In Plain English:
B7-33 is a 27-amino-acid synthetic peptide derived from the B-chain of human relaxin-2 — one half of the two-chain relaxin hormone. Relaxin is a natural peptide that helps soften connective tissue during pregnancy, but native relaxin requires complex multi-step synthesis and has off-target effects. B7-33 was engineered to keep the beneficial 'anti-scarring' signal while being far simpler and cheaper to make. In preclinical studies it reduced scar tissue (fibrosis) in the heart, lungs, and kidneys, and halved infarct size in heart-attack models — all without the tumor-promoting effect seen with full relaxin.
Research Maturity
Preclinical (Studied in 40+ published papers since 2016+ Studies)
Focus
Anti-Fibrotic Signaling
Cardiovascular Research
Origin
Synthetic single-chain analog; sequence derived from the B-chain (residues 7–33 + C-terminal KRSL extension) of endogenous human relaxin-2 (H2 relaxin), with Cys→Ser substitutions at positions 11 and 23.
Mechanism
Biased agonist at RXFP1 (relaxin family peptide receptor 1).
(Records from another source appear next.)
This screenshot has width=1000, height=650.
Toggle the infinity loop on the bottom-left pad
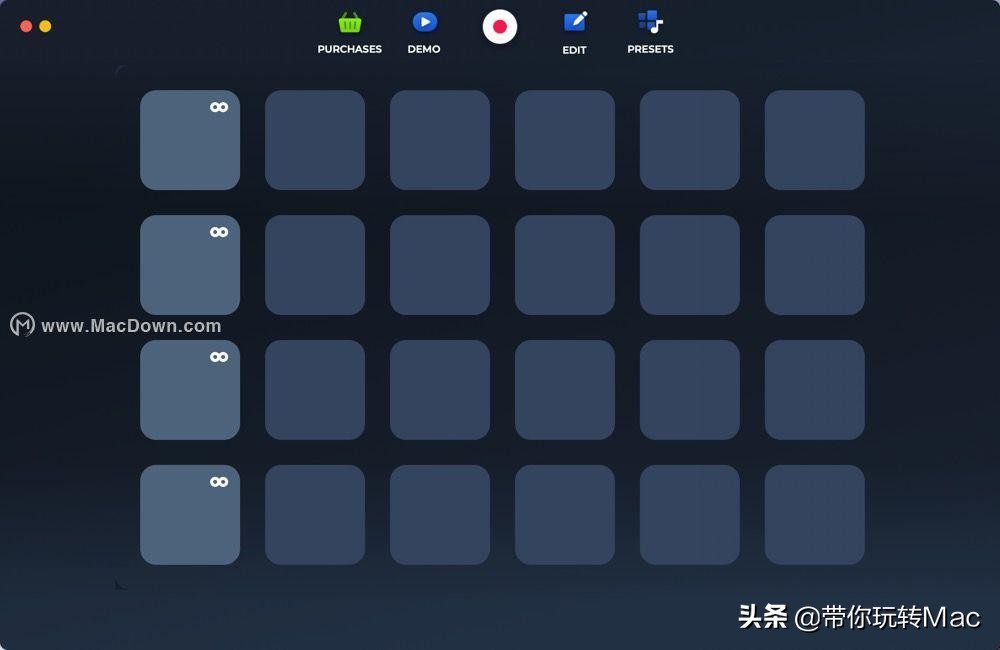point(218,481)
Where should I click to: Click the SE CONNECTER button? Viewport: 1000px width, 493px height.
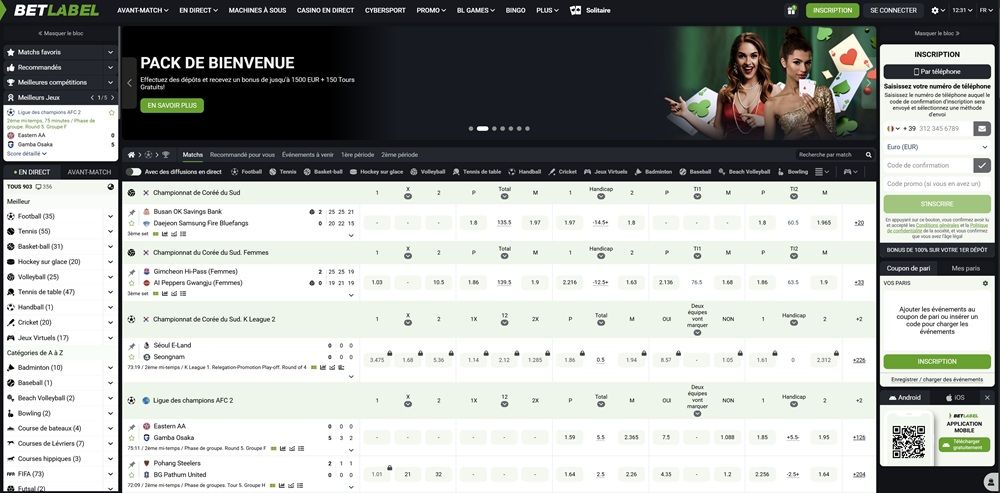click(x=892, y=10)
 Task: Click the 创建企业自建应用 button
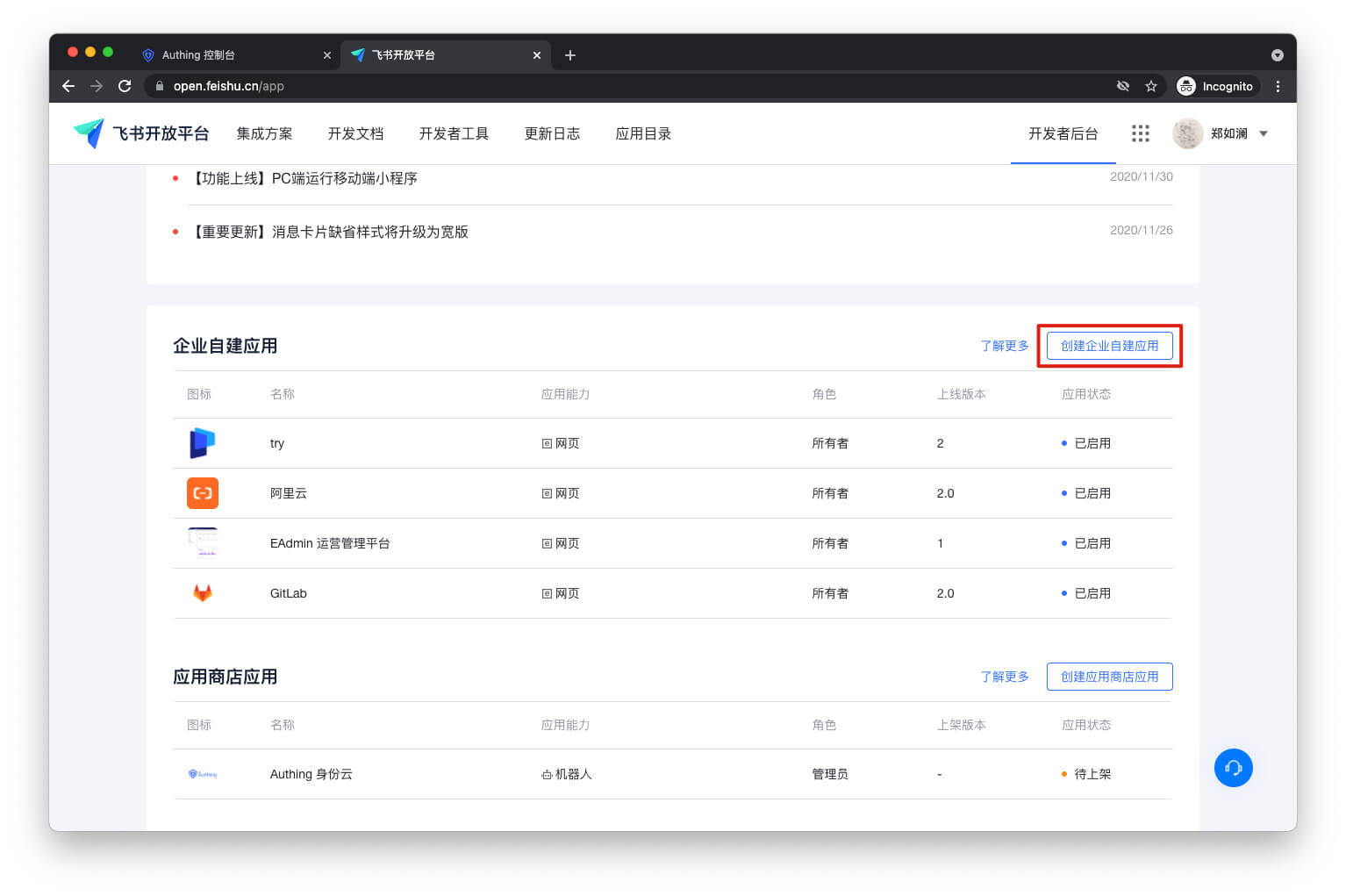pos(1109,346)
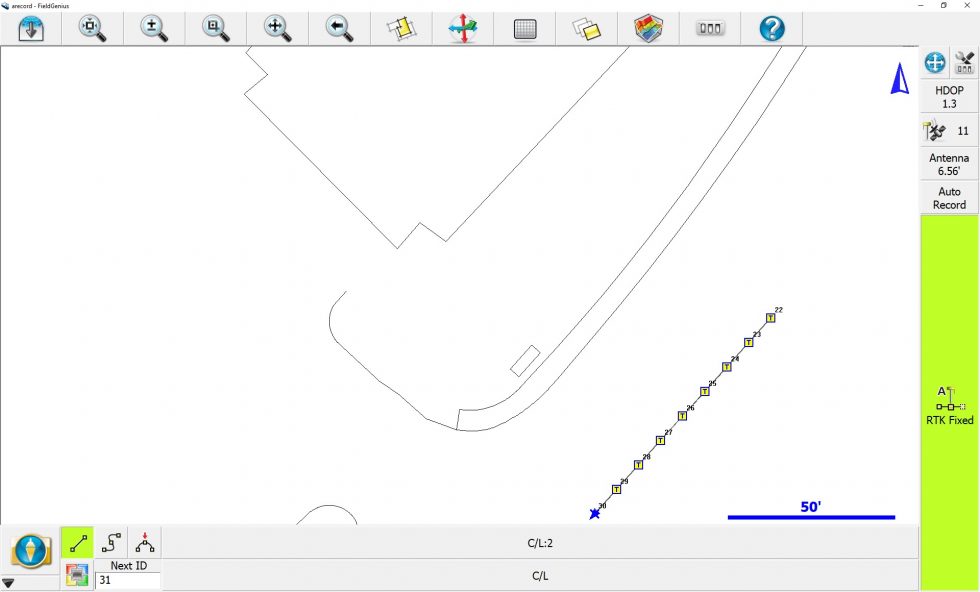Expand the black triangle arrow at bottom-left
The image size is (980, 592).
coord(8,583)
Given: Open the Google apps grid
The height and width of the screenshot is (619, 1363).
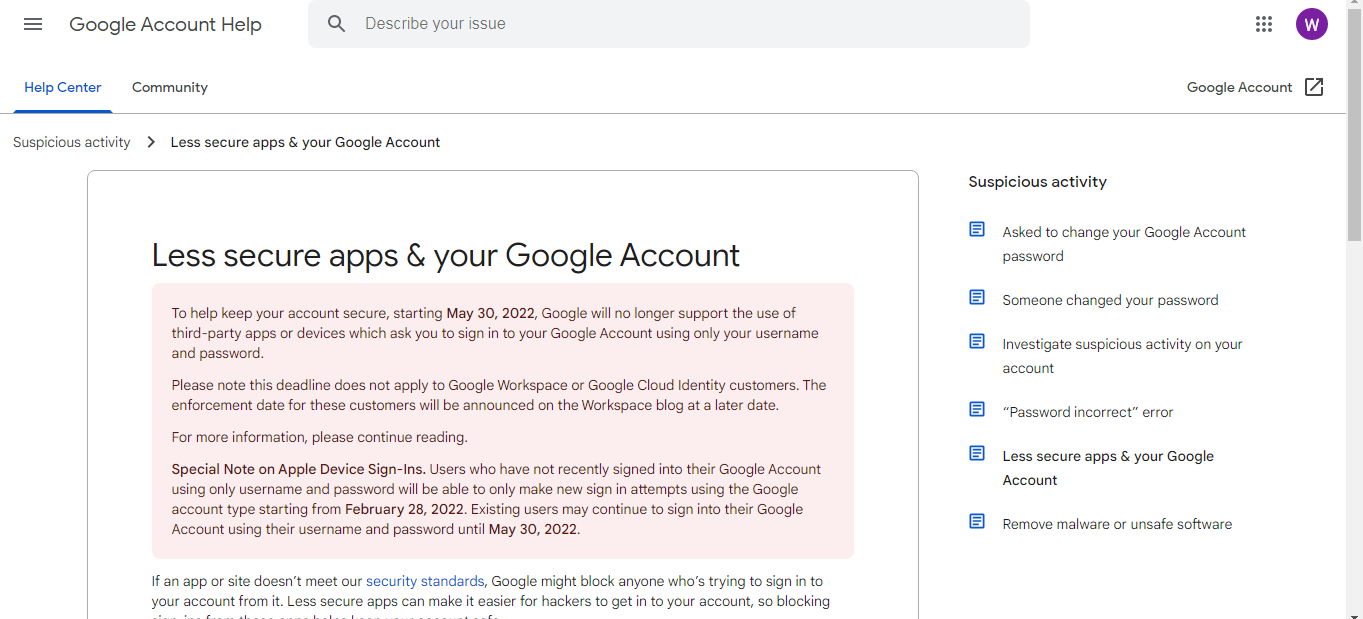Looking at the screenshot, I should [1264, 24].
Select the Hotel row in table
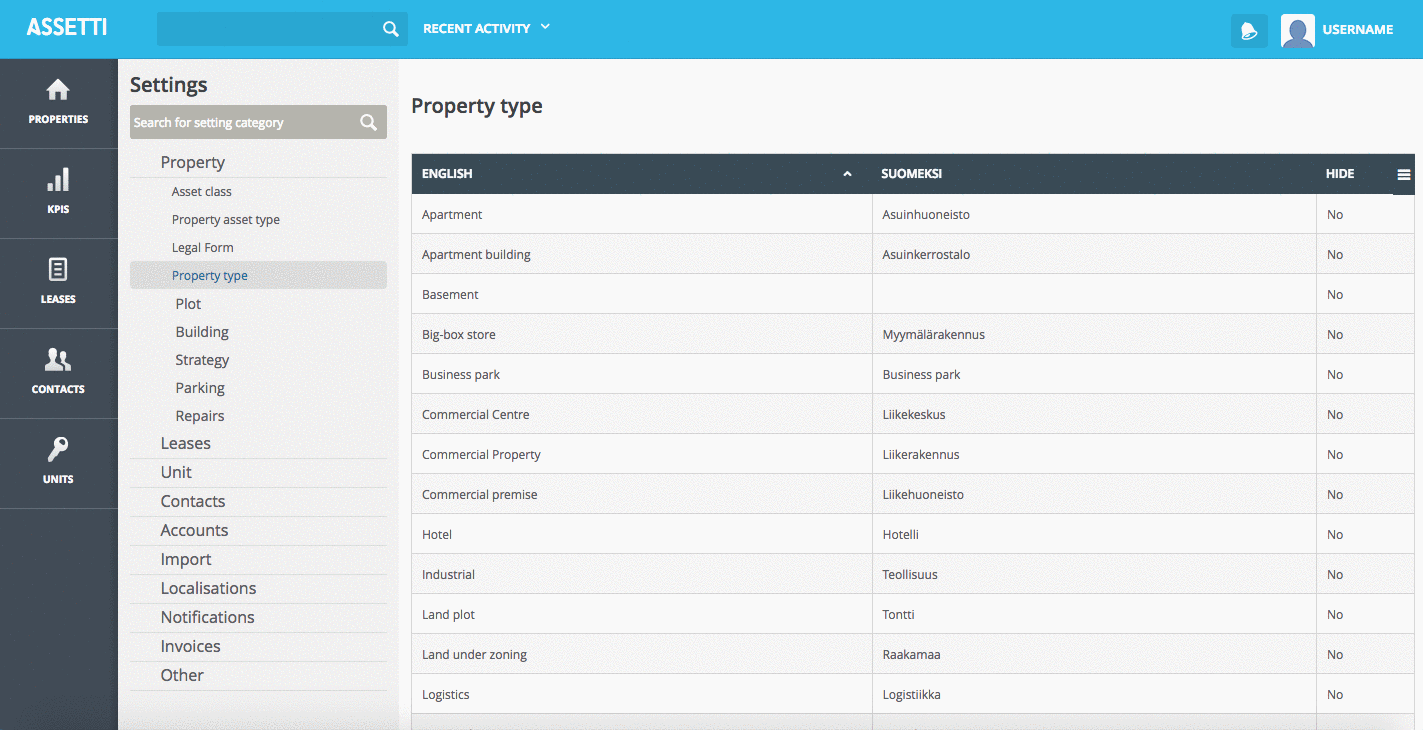The image size is (1423, 730). [640, 534]
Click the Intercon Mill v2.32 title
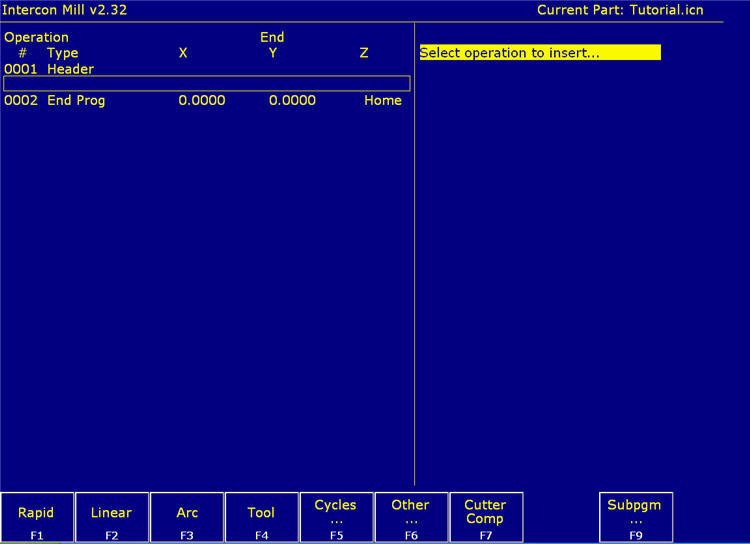Screen dimensions: 750x544 (x=65, y=10)
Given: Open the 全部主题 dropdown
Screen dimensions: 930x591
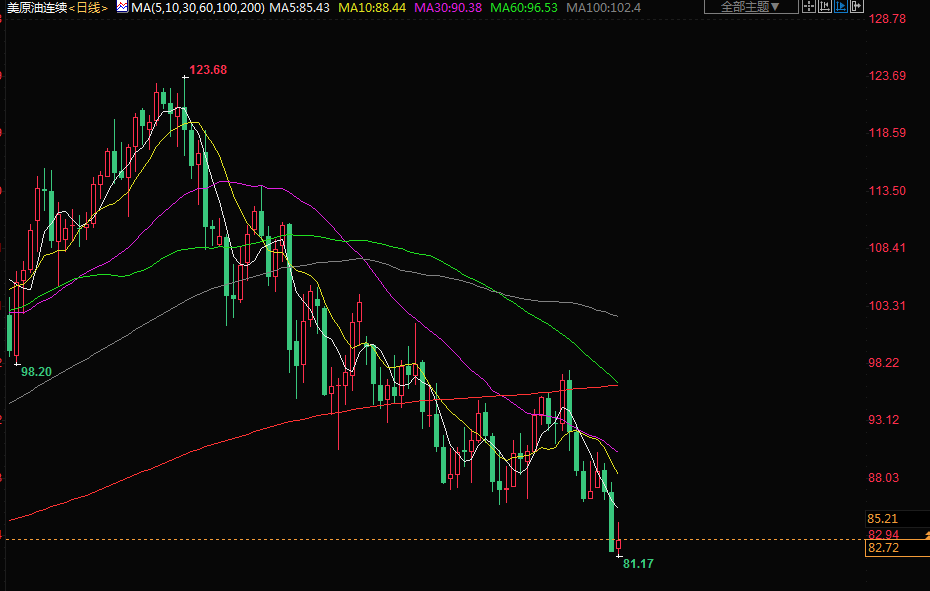Looking at the screenshot, I should click(x=750, y=7).
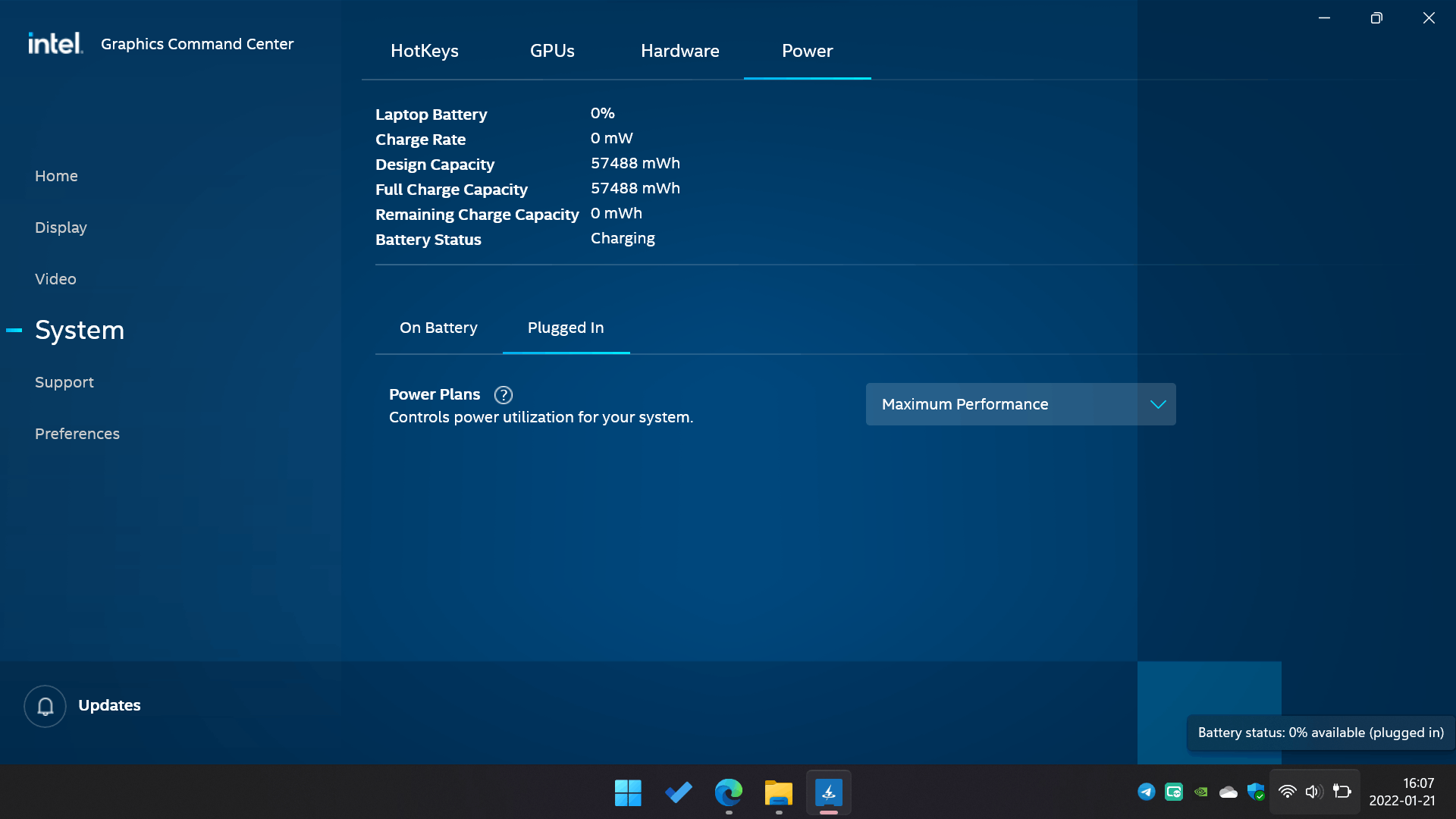This screenshot has height=819, width=1456.
Task: Click the dropdown chevron arrow for Power Plans
Action: coord(1157,404)
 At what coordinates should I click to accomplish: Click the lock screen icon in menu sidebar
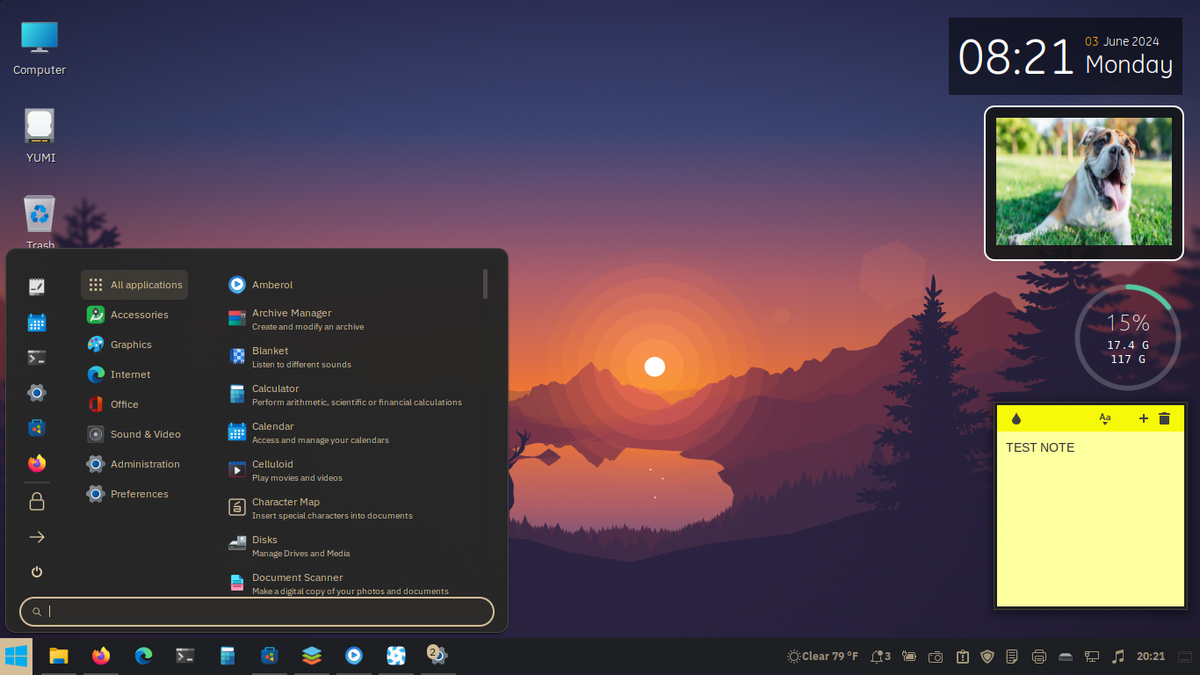point(37,501)
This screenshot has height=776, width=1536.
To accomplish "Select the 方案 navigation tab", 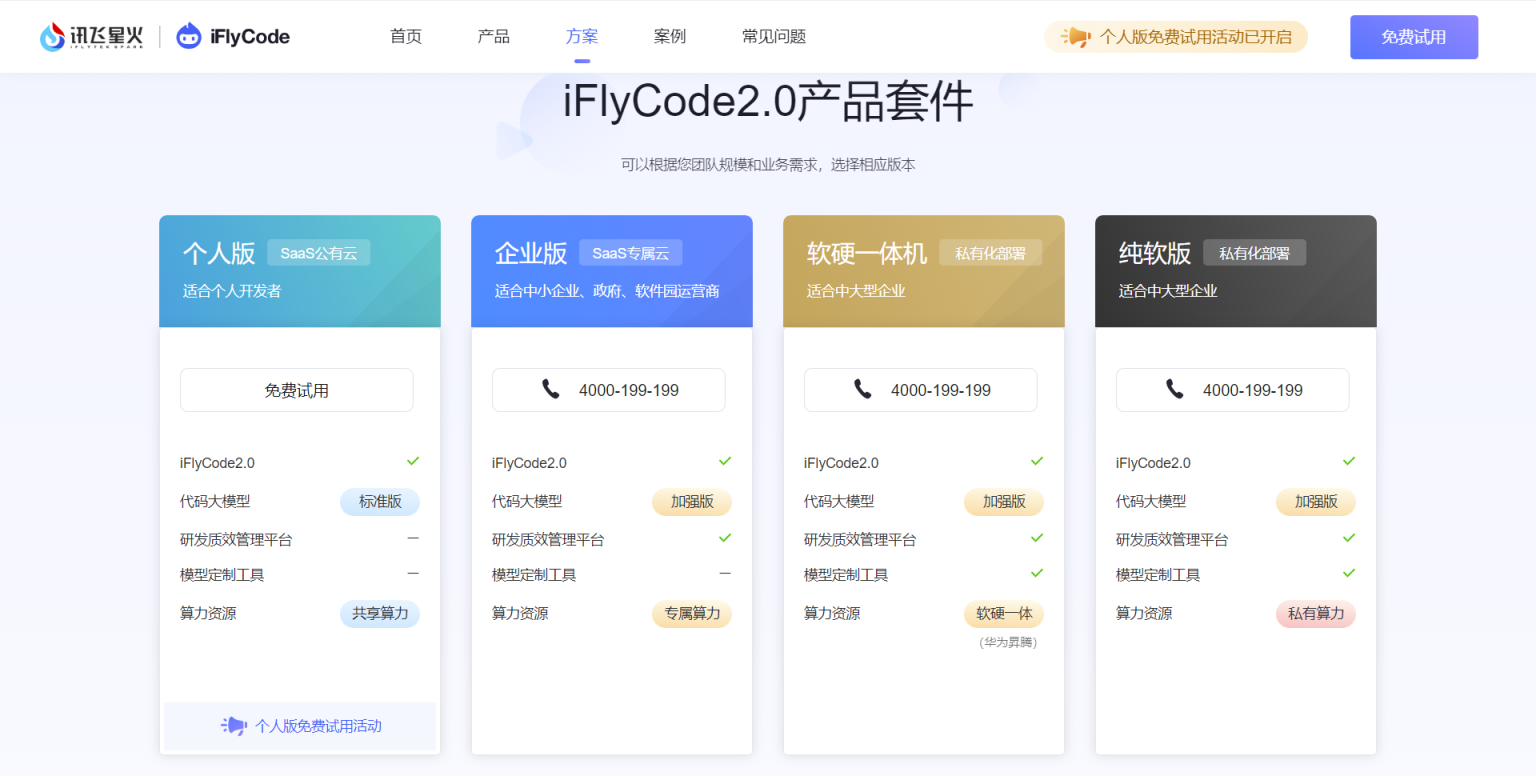I will point(582,37).
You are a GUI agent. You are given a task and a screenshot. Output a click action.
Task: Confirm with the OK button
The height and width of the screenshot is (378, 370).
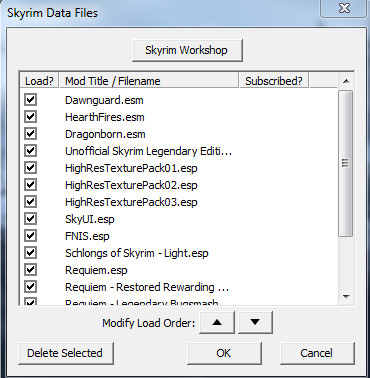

Preferentially activates the pERK1/2 pathway via RXFP1–angiotensin II type 2 receptor (AT2R) heterodimers, upregulating matrix metalloproteinase-2 (MMP-2) to degrade excess collagen. Does not appreciably activate the cAMP/PKA arm of RXFP1 — the pathway linked to native relaxin's tumor-promoting activity.
Outcome
Collagen deposition, interstitial fibrosis, myofibroblast markers (α-SMA), MMP-2 activity, cardiomyocyte viability, infarct size, left ventricular end-diastolic pressure.